Venda ilegal de agrotóxicos na internet
Investigação da Repórter Brasil encontrou agrotóxicos comercializados irregularmente em dois dos maiores marketplaces do país: Mercado Livre e no Magazine Luiza. Os anúncios são de responsabilidade de terceiros, mas especialistas criticam os sites por falta de monitoramento. Após o contato da reportagem, apenas o Magalu tirou os anúncios do ar.
Entre os produtos ofertados estava o Regent, da Basf, destinado exclusivamente ao uso em lavouras. Nas plataformas, contudo, ele era oferecido para combater pulgas, carrapatos, insetos e formigas. Seu ingrediente principal, o fipronil, é classificado como possivelmente cancerígeno, motivo pelo qual foi banido da União Europeia.
Starbucks processada nos EUA
Uma investigação da Repórter Brasil foi citada em um processo judicial movido contra a Starbucks Corporation pela organização National Consumers League, com sede em Washington, nos Estados Unidos.
A reportagem mostrou que fazendas envolvidas em casos de trabalho escravo e infantil integravam o C.A.F.E. Practices, o programa de aquisição ética de café da multinacional americana Starbucks.

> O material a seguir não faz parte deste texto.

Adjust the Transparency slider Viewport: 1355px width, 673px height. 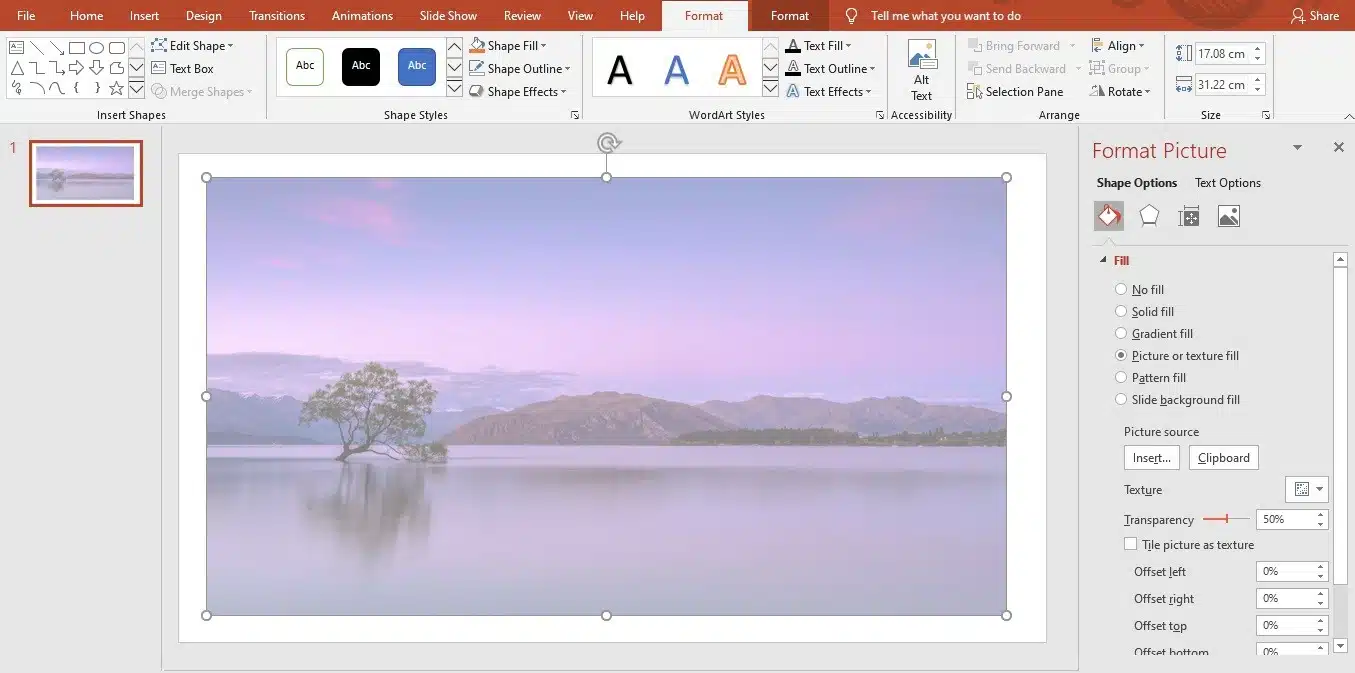click(x=1226, y=519)
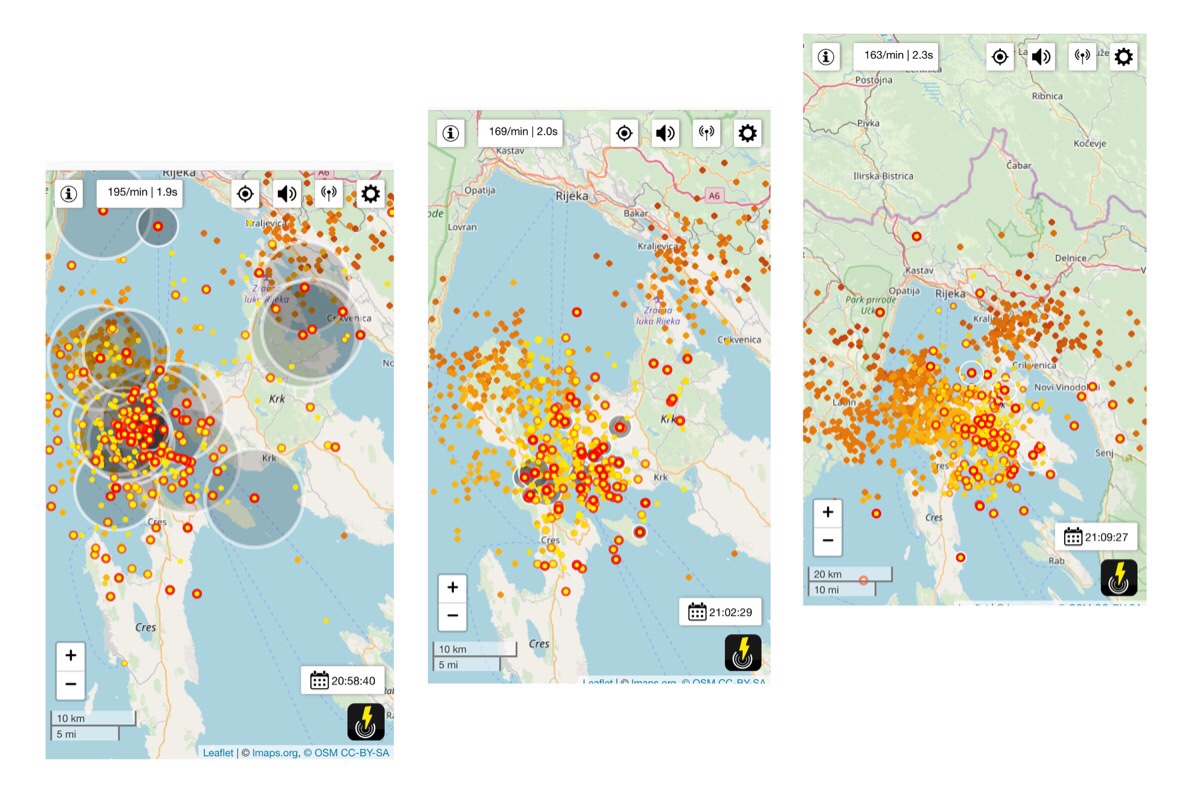This screenshot has width=1200, height=801.
Task: Open the info icon on the 195/min map
Action: 69,194
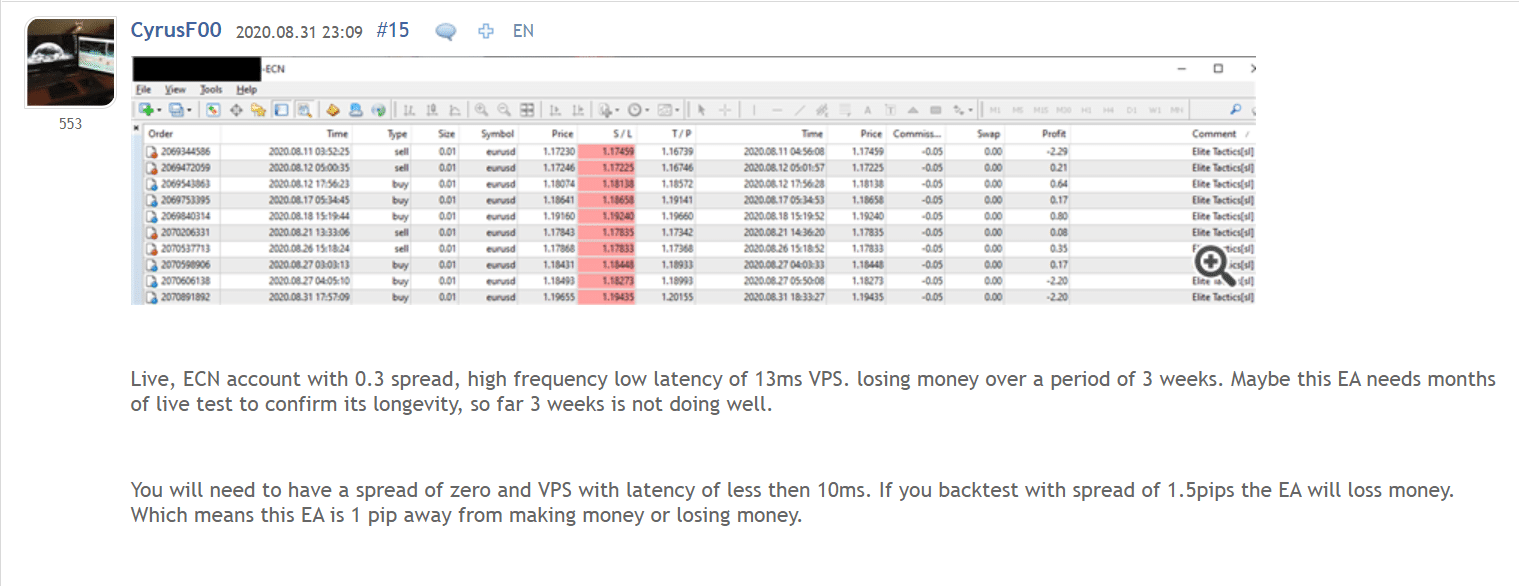Open the Periodicity clock dropdown
The width and height of the screenshot is (1519, 586).
pos(637,110)
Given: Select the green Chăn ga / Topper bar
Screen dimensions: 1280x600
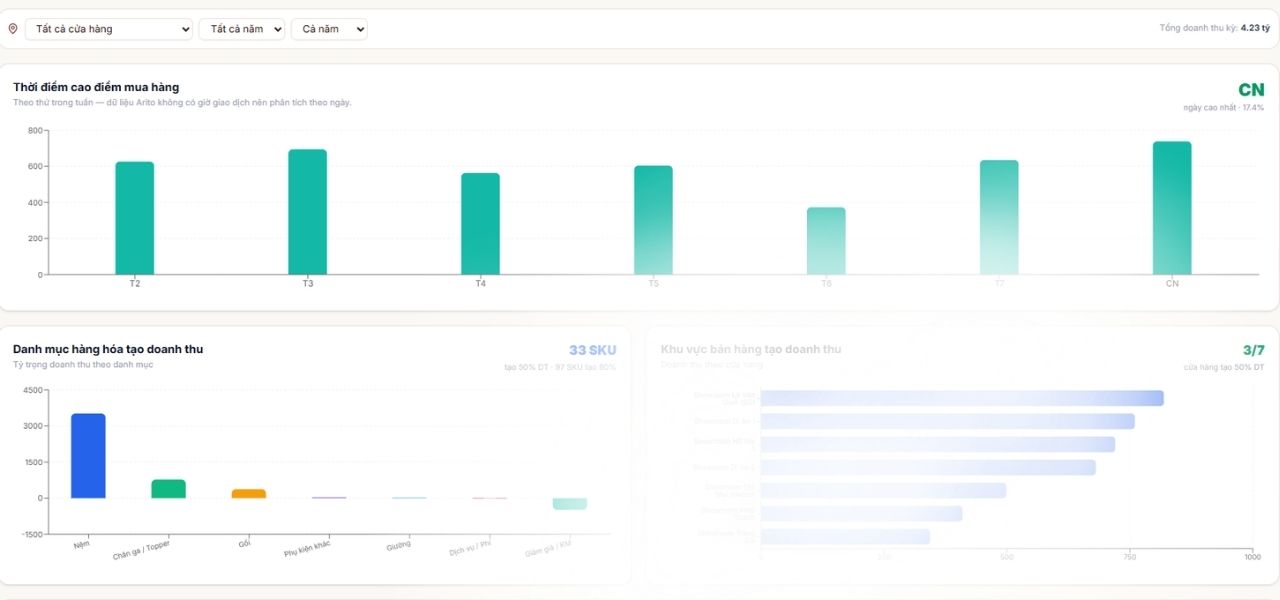Looking at the screenshot, I should [x=169, y=489].
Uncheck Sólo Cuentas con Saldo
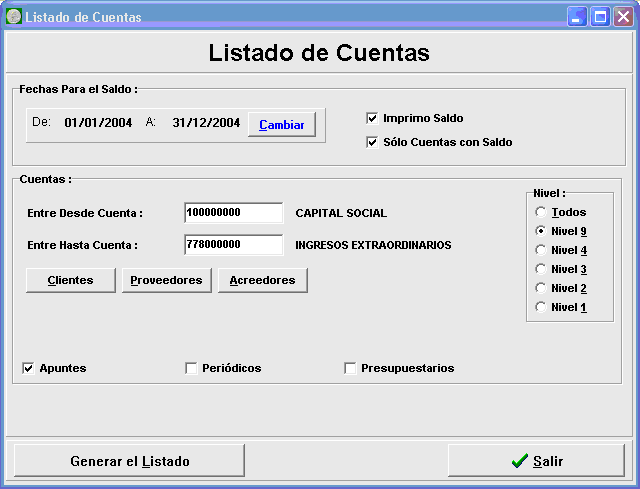Image resolution: width=640 pixels, height=489 pixels. [x=373, y=142]
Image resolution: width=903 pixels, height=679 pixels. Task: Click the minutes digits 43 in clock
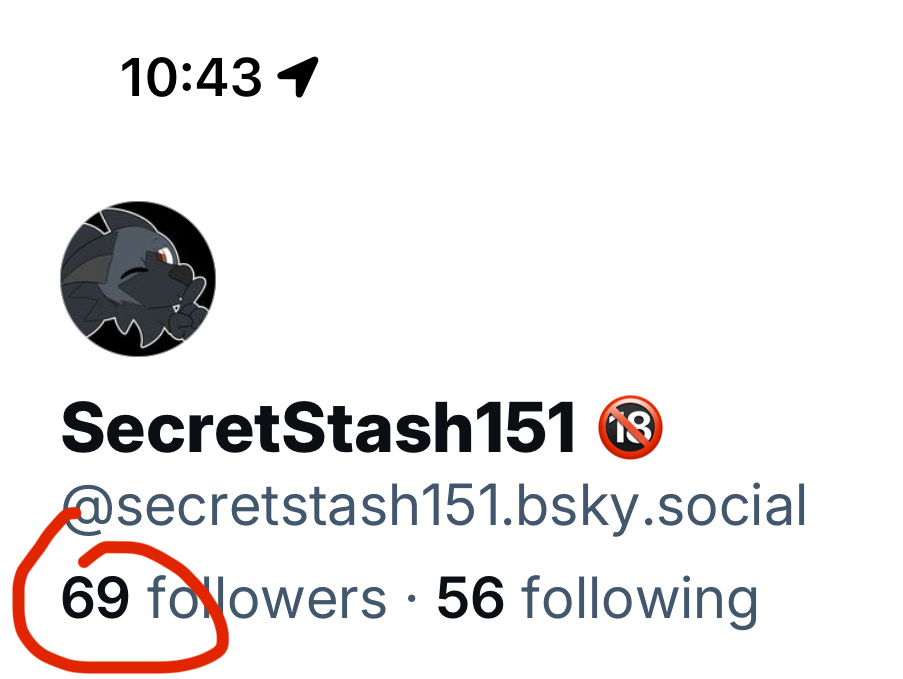(x=230, y=77)
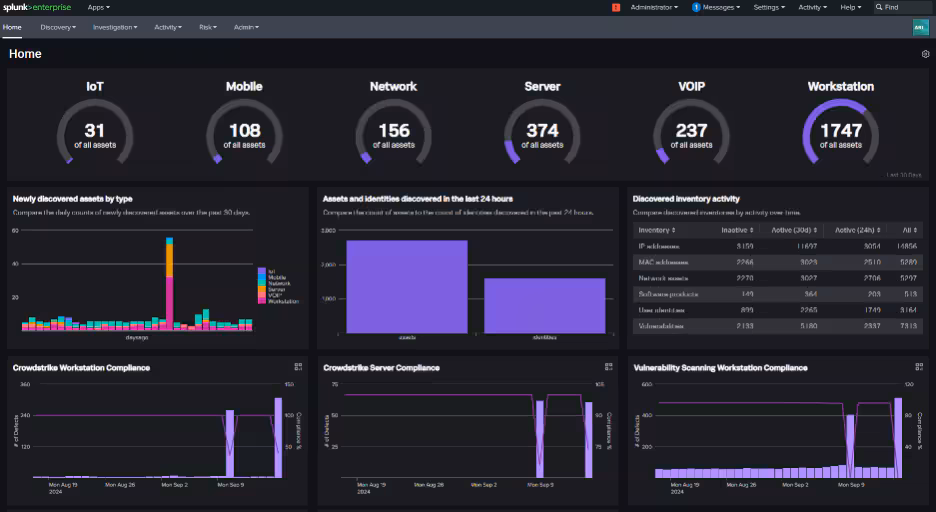Click the orange alert notification badge
Image resolution: width=936 pixels, height=512 pixels.
pos(616,7)
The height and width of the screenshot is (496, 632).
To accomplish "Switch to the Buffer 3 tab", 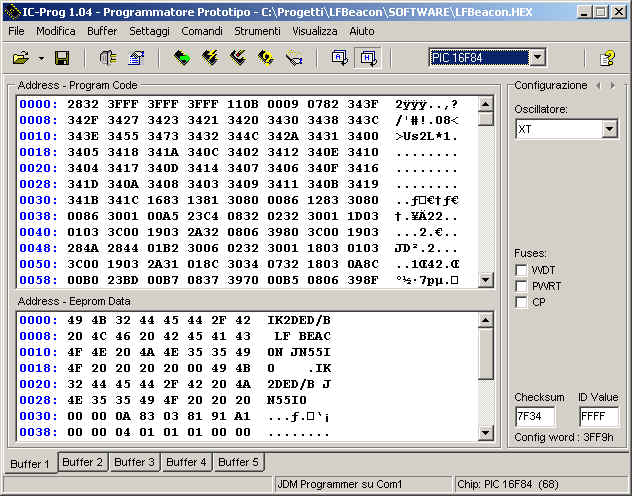I will 133,462.

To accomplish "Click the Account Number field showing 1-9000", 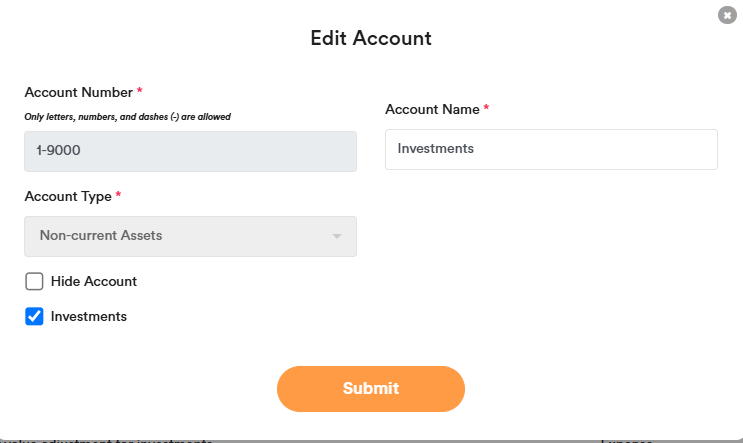I will [x=190, y=151].
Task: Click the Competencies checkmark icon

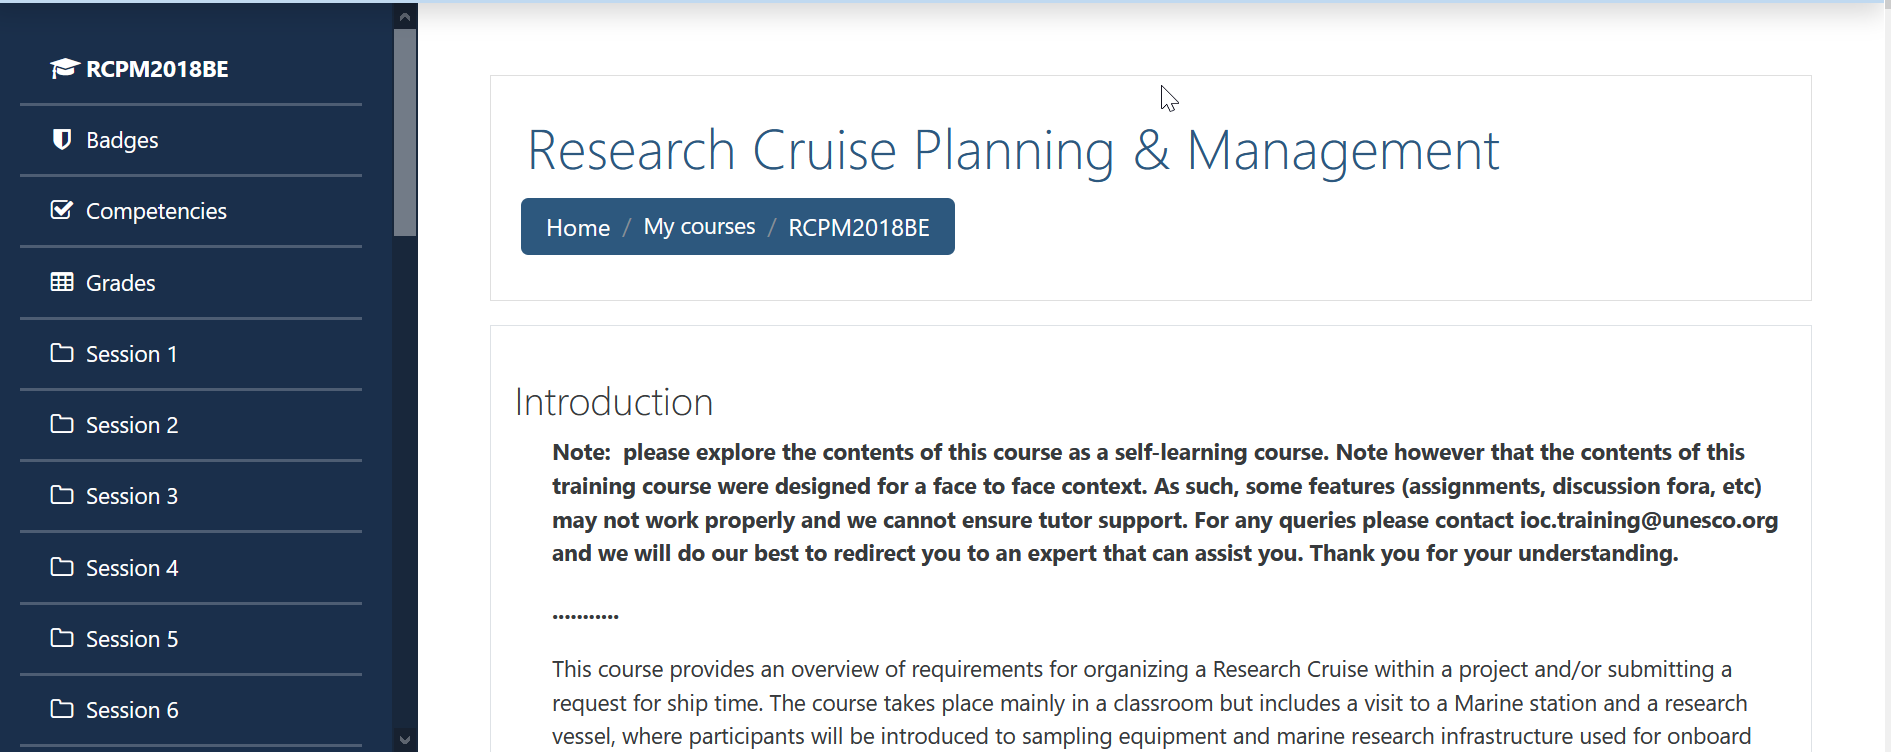Action: pyautogui.click(x=62, y=210)
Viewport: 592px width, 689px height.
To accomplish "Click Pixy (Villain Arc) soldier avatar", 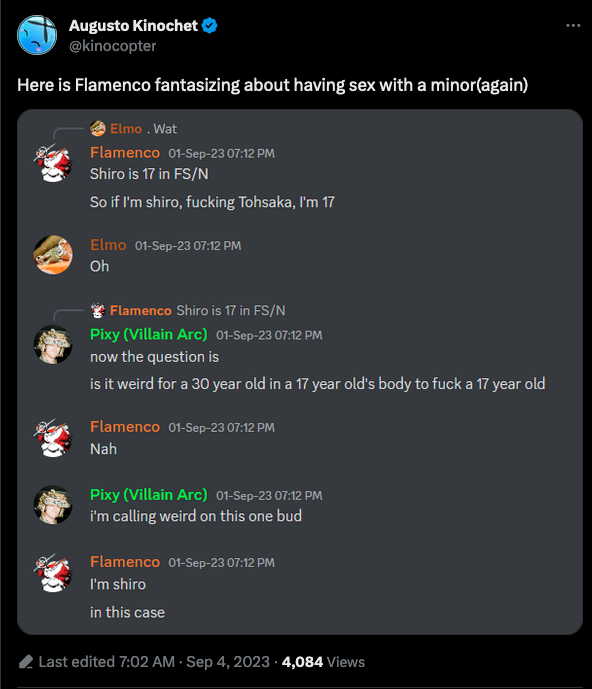I will tap(53, 344).
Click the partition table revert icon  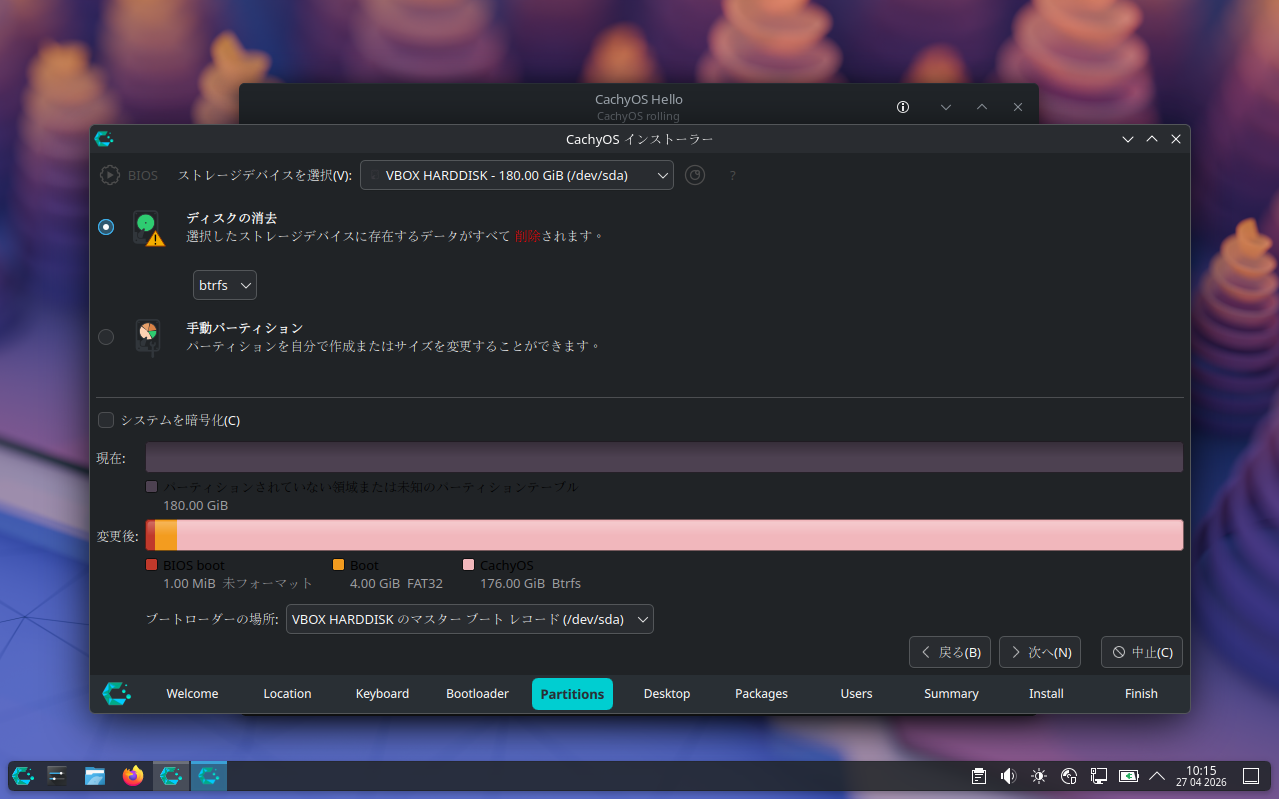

O processo foi iniciado dois meses depois das revelações. A ação afirma que a multinacional lesa os consumidores americanos ao promover uma propaganda enganosa sobre “aquisição 100% ética” do café e dos chás vendidos em suas lojas. Além da investigação da Repórter Brasil, foram citados nos casos de abusos trabalhistas no Quênia e na Guatemala.
Denúncias de trabalho infantil e pressão por regulamentação da indústria tech
Em 2024, a Repórter Brasil deu início a uma cobertura sobre o trabalho infantil na indústria da tecnologia.
Com uma fronteira não delimitada entre diversão e trabalho, plataformas como a Roblox vêm despertando a preocupação de pais, especialistas e autoridades. Crianças e adolescentes passam horas do dia programando jogos que geram rendimentos para a empresa – mas pouco, ou mesmo nada, para eles.
A investigação mostrou ainda que comunidades do aplicativo de mensagens Discord são usadas para que os jovens ofereçam e encontrem trabalho na criação de games para a Roblox.
A investigação sem precedentes no Brasil vem sendo usada por organizações da sociedade civil para avaliar ações de litigância. Fundos de investimento de dentro e fora do país também afirmaram que o material está influenciando suas decisões a respeito de investimentos nas big techs.
Outra investigação da Repórter Brasil mostrou como plataformas como Kwai e TikTok também contam com a força de trabalho de crianças e adolescentes para treinamento de sistemas de inteligência artificial. As descobertas estão municiando debates sobre regulamentação de plataformas digitais, principalmente no que diz respeito à participação dos jovens.